Less stoppte erst in der Kneipe. Heute wollte er über nichts mehr nachdenken müssen. Sein Wunsch wurde ihm nicht erfüllt. Schon wurde er ein weiteres Mal abgefangen, diesmal aber von keinem anderen als dem grossen, heiligen Trigon Slander. Jeanne mochte engstirnig und idealistisch sein. Ihr Vetter aber, der war blindgläubig und verblendet. Aber er hielt ihm einen vollen Bierkrug entgegen und das konnte Less nicht ablehnen. Er würde sein Geld noch brauchen, wenn er erst weg war.
„Womit hab ich diese Ehre verdient? Hat Jeanne damit zu tun?“, fragte Less müde und setzte sich Slander zwar gegenüber, rührte das Bier aber nicht an.
Auch Slanders Krug war voll. Der trank doch nie. Der hatte irgendwas geplant. Er sah Jeanne ähnlich, aber sein Haar war dunkel, nicht golden. Mitten darin befand sich eine dicke, graue Strähne. Es hiess, es sei das Mal einer Hexe. Er war der Sohn einer Hexe und darum konnte er als Magier arbeiten. Less aber kannte nur eine Hexe und an der hatte er nie ein graues Haar gefunden und Ira hatte auch nie ein einziges Wort über Slander fallen lassen. Slander hatte sich nie in seinem Leben bemühen müssen. Alle in Liskia liebten ihn und trotzdem wirkte er nie glücklich.
„Nicht direkt. N-Nein eigentlich … eigentlich gar nicht. Ich will dir nicht zu nahe treten, aber … v-vielleicht kannst du mir tatsächlich bei meinen Studien helfen?“, erklärte Slander und Less wäre am liebsten wieder gegangen.

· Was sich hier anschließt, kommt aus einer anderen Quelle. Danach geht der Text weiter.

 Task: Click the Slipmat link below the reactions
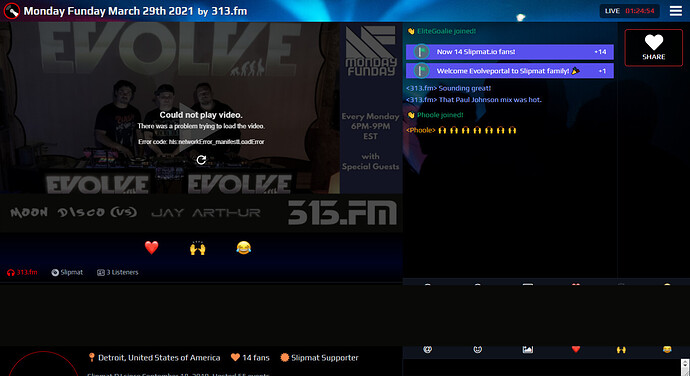(x=67, y=273)
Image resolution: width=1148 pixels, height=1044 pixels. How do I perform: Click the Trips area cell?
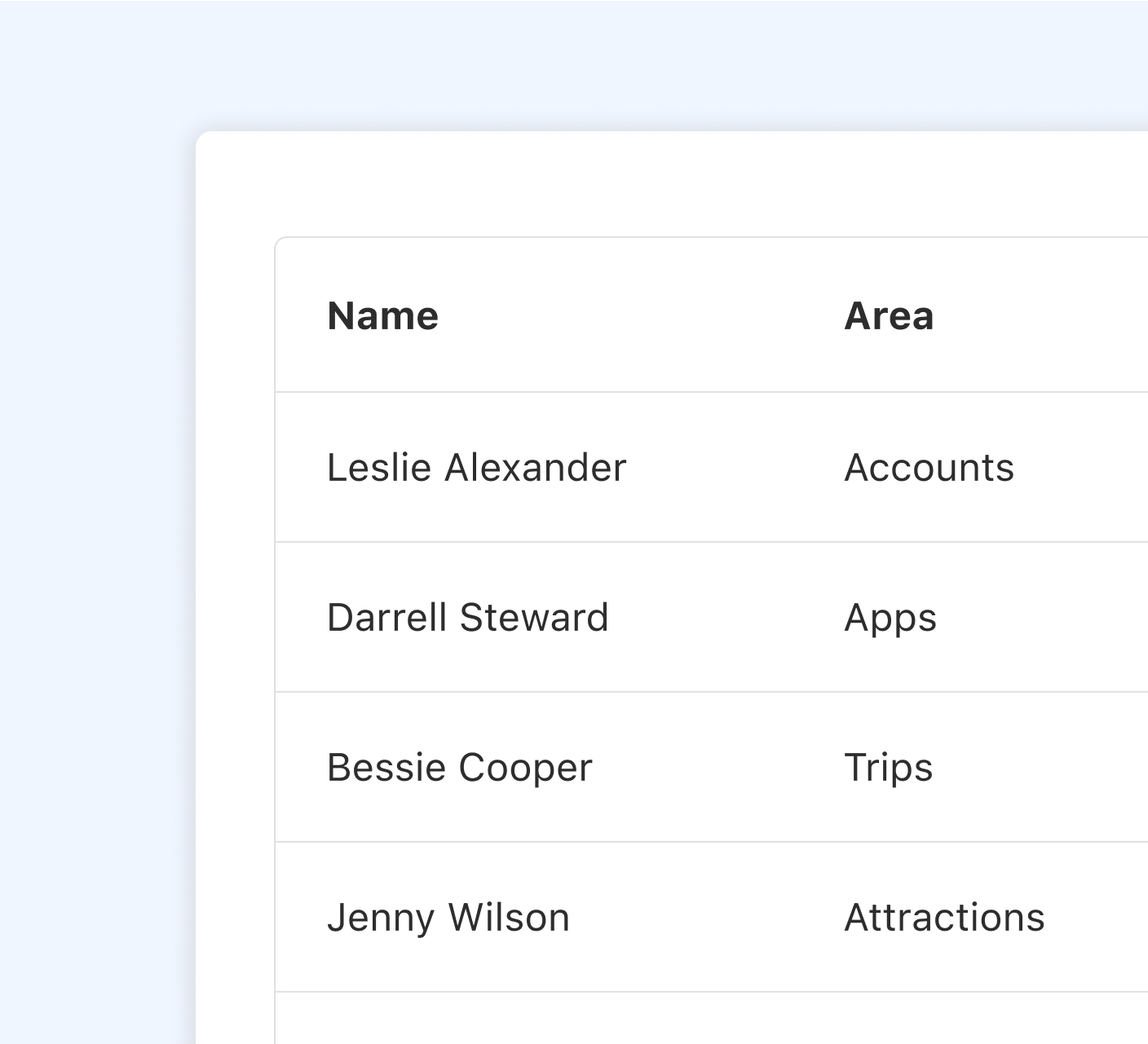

Eigentlich war Slander nicht nur Magier, sondern ebenso wie sie anderen auch ein Ritter. Aber immer hatte die Nase in irgendwelchen Büchern vergraben. Schon der Gedanke langweilte Less. Hätte Ira sich mit so einem verstanden?
„Ich soll dir helfen? Ich Armseliger kann doch nicht mal lesen“, schnaufte Less und versuchte die jäh noch stärkere Abneigung gegen Slander herunterzuschlucken. Slander lachte sehr künstlich und Less konnte ihm ansehen, dass er dieses Gespräch ebenfalls nicht genoss.
„Wie auch … immer. Du hast bestimmt b-bereits einiges über … meine Sache gehört. Ich habe viele I-Informationen gesammelt, aber das alles ist nicht vergleichbar mit jemandem, der tatsächlich p-persönliche Erfahrungen mit … einem Schemenwächter gemacht hat.“
Less hob den Krug an die Lippen und versuchte geduldig genug zu sein, um sich das alles anzuhören, obwohl Slander sehr langsam und vor allem langweilig sprach. Am Ende aber reichte es ihm und er schlug den Krug auf den Tisch. Er musste Ruhe bewahren, denn sonst hätte er am ende zwei Flüche am Hals. Aber wirklich ernst nehmen konnte er Slander nicht.
„Was ist mit ihm?“, fragte er ebenfalls langsam und extra deutlich.
Der Magier schien es selbst nicht genau zu wissen und brachte auch keine Vorschläge. Less wollte eigentlich nicht über so etwas reden, aber er wollte es sich heute nicht auch mit noch mehr Leuten verscherzen. Es reichte bereits, dass eine Slander nicht mehr mit ihm sprach.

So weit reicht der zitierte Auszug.